> PROBLEM TO SOLVE
All of the records below should be output exactly.

+ + + +

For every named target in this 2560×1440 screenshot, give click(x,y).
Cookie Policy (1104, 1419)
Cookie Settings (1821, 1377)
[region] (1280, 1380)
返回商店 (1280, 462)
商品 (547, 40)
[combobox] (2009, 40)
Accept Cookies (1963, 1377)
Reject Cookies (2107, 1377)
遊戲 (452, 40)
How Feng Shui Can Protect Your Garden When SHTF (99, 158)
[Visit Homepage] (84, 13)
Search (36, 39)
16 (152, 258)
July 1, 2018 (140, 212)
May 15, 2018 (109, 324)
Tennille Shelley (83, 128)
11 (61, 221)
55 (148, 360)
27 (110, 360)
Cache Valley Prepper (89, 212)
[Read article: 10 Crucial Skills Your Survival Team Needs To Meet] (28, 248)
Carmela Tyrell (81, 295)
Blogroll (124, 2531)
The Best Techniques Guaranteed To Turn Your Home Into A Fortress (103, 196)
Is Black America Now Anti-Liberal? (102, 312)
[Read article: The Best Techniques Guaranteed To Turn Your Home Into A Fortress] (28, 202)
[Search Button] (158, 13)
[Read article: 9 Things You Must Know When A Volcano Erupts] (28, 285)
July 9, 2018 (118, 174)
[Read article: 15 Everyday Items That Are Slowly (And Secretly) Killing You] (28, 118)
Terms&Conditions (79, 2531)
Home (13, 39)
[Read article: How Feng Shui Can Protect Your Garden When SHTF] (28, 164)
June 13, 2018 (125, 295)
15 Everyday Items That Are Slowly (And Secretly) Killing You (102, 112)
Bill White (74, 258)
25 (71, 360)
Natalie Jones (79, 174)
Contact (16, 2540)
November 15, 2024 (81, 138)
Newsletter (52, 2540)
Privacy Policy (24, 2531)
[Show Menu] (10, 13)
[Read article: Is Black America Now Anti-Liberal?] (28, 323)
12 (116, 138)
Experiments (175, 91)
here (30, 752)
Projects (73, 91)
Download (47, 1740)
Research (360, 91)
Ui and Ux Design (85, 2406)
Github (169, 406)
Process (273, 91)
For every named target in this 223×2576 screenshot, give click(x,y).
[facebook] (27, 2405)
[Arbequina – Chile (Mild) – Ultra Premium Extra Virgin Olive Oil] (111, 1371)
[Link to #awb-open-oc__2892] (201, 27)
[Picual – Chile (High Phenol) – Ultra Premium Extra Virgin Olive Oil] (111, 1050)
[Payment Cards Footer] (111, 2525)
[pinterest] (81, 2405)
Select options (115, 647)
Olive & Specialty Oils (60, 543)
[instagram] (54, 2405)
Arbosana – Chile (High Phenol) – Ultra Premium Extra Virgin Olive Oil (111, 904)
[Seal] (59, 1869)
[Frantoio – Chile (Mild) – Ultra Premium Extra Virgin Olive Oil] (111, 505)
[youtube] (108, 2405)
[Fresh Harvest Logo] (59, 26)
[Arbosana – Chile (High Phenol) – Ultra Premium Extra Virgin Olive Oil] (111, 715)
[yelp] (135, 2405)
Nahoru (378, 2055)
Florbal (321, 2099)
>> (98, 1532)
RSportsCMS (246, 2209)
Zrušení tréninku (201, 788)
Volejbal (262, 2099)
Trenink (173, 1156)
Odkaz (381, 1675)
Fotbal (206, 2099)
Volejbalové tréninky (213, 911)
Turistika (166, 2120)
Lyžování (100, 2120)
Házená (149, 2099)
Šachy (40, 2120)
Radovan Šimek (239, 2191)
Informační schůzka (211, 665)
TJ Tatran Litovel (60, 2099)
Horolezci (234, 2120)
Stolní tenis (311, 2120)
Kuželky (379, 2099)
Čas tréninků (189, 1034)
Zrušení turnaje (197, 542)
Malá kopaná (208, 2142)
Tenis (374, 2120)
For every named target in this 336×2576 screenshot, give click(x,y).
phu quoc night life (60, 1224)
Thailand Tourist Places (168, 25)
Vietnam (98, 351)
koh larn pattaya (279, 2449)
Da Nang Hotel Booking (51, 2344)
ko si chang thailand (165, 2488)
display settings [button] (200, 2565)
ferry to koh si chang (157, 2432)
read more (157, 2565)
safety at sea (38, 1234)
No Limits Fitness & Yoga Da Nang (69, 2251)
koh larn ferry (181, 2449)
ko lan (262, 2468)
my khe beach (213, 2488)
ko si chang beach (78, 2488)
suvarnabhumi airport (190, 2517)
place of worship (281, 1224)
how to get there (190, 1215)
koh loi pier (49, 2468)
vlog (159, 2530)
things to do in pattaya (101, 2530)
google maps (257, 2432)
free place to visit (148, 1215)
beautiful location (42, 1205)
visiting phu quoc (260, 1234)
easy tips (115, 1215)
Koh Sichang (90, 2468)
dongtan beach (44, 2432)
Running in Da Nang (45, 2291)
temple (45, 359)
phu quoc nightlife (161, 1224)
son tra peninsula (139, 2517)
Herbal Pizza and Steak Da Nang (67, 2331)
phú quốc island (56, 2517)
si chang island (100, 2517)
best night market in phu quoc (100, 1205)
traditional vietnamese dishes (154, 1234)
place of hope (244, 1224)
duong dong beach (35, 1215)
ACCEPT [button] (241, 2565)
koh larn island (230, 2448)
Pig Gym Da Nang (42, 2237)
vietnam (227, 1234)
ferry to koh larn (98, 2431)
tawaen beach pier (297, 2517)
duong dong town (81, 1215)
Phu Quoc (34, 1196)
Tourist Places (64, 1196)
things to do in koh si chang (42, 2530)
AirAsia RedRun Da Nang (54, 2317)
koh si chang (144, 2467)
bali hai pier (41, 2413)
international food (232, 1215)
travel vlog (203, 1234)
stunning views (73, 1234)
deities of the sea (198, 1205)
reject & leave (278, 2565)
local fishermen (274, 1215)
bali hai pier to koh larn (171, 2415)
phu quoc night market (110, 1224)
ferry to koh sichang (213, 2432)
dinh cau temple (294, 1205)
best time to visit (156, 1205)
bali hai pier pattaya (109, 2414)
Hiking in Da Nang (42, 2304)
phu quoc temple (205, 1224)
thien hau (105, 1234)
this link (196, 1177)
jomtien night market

+ + + +

> EXERCISE ANSWER
For every named target in this 2560×1440 screenshot, give click(x,y).
Cookie Policy (1104, 1419)
Cookie Settings (1821, 1377)
[region] (1280, 1380)
返回商店 (1280, 462)
商品 (547, 40)
[combobox] (2009, 40)
Accept Cookies (1963, 1377)
Reject Cookies (2107, 1377)
遊戲 (452, 40)
How Feng Shui Can Protect Your Garden When SHTF (99, 158)
[Visit Homepage] (84, 13)
Search (36, 39)
16 (152, 258)
July 1, 2018 (140, 212)
May 15, 2018 (109, 324)
Tennille Shelley (83, 128)
11 (61, 221)
55 (148, 360)
27 (110, 360)
Cache Valley Prepper (89, 212)
[Read article: 10 Crucial Skills Your Survival Team Needs To Meet] (28, 248)
Carmela Tyrell (81, 295)
Blogroll (124, 2531)
The Best Techniques Guaranteed To Turn Your Home Into A Fortress (103, 196)
Is Black America Now Anti-Liberal? (102, 312)
[Read article: The Best Techniques Guaranteed To Turn Your Home Into A Fortress] (28, 202)
[Search Button] (158, 13)
[Read article: 9 Things You Must Know When A Volcano Erupts] (28, 285)
July 9, 2018 (118, 174)
[Read article: 15 Everyday Items That Are Slowly (And Secretly) Killing You] (28, 118)
Terms&Conditions (79, 2531)
Home (13, 39)
[Read article: How Feng Shui Can Protect Your Garden When SHTF] (28, 164)
June 13, 2018 (125, 295)
15 Everyday Items That Are Slowly (And Secretly) Killing You (102, 112)
Bill White (74, 258)
25 (71, 360)
Natalie Jones (79, 174)
Contact (16, 2540)
November 15, 2024 (81, 138)
Newsletter (52, 2540)
Privacy Policy (24, 2531)
[Show Menu] (10, 13)
[Read article: Is Black America Now Anti-Liberal?] (28, 323)
12 (116, 138)
Experiments (175, 91)
here (30, 752)
Projects (73, 91)
Download (47, 1740)
Research (360, 91)
Ui and Ux Design (85, 2406)
Github (169, 406)
Process (273, 91)
For every named target in this 223×2576 screenshot, give click(x,y).
[facebook] (27, 2405)
[Arbequina – Chile (Mild) – Ultra Premium Extra Virgin Olive Oil] (111, 1371)
[Link to #awb-open-oc__2892] (201, 27)
[Picual – Chile (High Phenol) – Ultra Premium Extra Virgin Olive Oil] (111, 1050)
[Payment Cards Footer] (111, 2525)
[pinterest] (81, 2405)
Select options (115, 647)
Olive & Specialty Oils (60, 543)
[instagram] (54, 2405)
Arbosana – Chile (High Phenol) – Ultra Premium Extra Virgin Olive Oil (111, 904)
[Seal] (59, 1869)
[Frantoio – Chile (Mild) – Ultra Premium Extra Virgin Olive Oil] (111, 505)
[youtube] (108, 2405)
[Fresh Harvest Logo] (59, 26)
[Arbosana – Chile (High Phenol) – Ultra Premium Extra Virgin Olive Oil] (111, 715)
[yelp] (135, 2405)
Nahoru (378, 2055)
Florbal (321, 2099)
>> (98, 1532)
RSportsCMS (246, 2209)
Zrušení tréninku (201, 788)
Volejbal (262, 2099)
Trenink (173, 1156)
Odkaz (381, 1675)
Fotbal (206, 2099)
Volejbalové tréninky (213, 911)
Turistika (166, 2120)
Lyžování (100, 2120)
Házená (149, 2099)
Šachy (40, 2120)
Radovan Šimek (239, 2191)
Informační schůzka (211, 665)
TJ Tatran Litovel (60, 2099)
Horolezci (234, 2120)
Stolní tenis (311, 2120)
Kuželky (379, 2099)
Čas tréninků (189, 1034)
Zrušení turnaje (197, 542)
Malá kopaná (208, 2142)
Tenis (374, 2120)
For every named target in this 336×2576 screenshot, give click(x,y).
phu quoc night life (60, 1224)
Thailand Tourist Places (168, 25)
Vietnam (98, 351)
koh larn pattaya (279, 2449)
Da Nang Hotel Booking (51, 2344)
ko si chang thailand (165, 2488)
display settings [button] (200, 2565)
ferry to koh si chang (157, 2432)
read more (157, 2565)
safety at sea (38, 1234)
No Limits Fitness & Yoga Da Nang (69, 2251)
koh larn ferry (181, 2449)
ko lan (262, 2468)
my khe beach (213, 2488)
ko si chang beach (78, 2488)
suvarnabhumi airport (190, 2517)
place of worship (281, 1224)
how to get there (190, 1215)
koh loi pier (49, 2468)
vlog (159, 2530)
things to do in pattaya (101, 2530)
google maps (257, 2432)
free place to visit (148, 1215)
beautiful location (42, 1205)
visiting phu quoc (260, 1234)
easy tips (115, 1215)
Koh Sichang (90, 2468)
dongtan beach (44, 2432)
Running in Da Nang (45, 2291)
temple (45, 359)
phu quoc nightlife (161, 1224)
son tra peninsula (139, 2517)
Herbal Pizza and Steak Da Nang (67, 2331)
phú quốc island (56, 2517)
si chang island (100, 2517)
best night market in phu quoc (100, 1205)
traditional vietnamese dishes (154, 1234)
place of hope (244, 1224)
duong dong beach (35, 1215)
ACCEPT [button] (241, 2565)
koh larn island (230, 2448)
Pig Gym Da Nang (42, 2237)
vietnam (227, 1234)
ferry to koh larn (98, 2431)
tawaen beach pier (297, 2517)
duong dong town (81, 1215)
Phu Quoc (34, 1196)
Tourist Places (64, 1196)
things to do in koh si chang (42, 2530)
AirAsia RedRun Da Nang (54, 2317)
koh si chang (144, 2467)
bali hai pier (41, 2413)
international food (232, 1215)
travel vlog (203, 1234)
stunning views (73, 1234)
deities of the sea (198, 1205)
reject & leave (278, 2565)
local fishermen (274, 1215)
bali hai pier to koh larn (171, 2415)
phu quoc night market (110, 1224)
ferry to koh sichang (213, 2432)
dinh cau temple (294, 1205)
best time to visit (156, 1205)
bali hai pier pattaya (109, 2414)
Hiking in Da Nang (42, 2304)
phu quoc temple (205, 1224)
thien hau (105, 1234)
this link (196, 1177)
jomtien night market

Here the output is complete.